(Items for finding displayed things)

_ _ _ _

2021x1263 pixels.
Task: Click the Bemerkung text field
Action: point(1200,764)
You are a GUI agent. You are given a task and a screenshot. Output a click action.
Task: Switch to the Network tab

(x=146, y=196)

_ _ _ _

**The task**
Rewrite every line of the items above as a Markdown table with the columns "n" and "Line", numbering each row and leaving out blank lines.

**Response**
| n | Line |
|---|---|
| 1 | 2021x1263 pixels. |
| 2 | Task: Click the Bemerkung text field |
| 3 | Action: point(1200,764) |
| 4 | You are a GUI agent. You are given a task and a screenshot. Output a click action. |
| 5 | Task: Switch to the Network tab |
| 6 | (x=146, y=196) |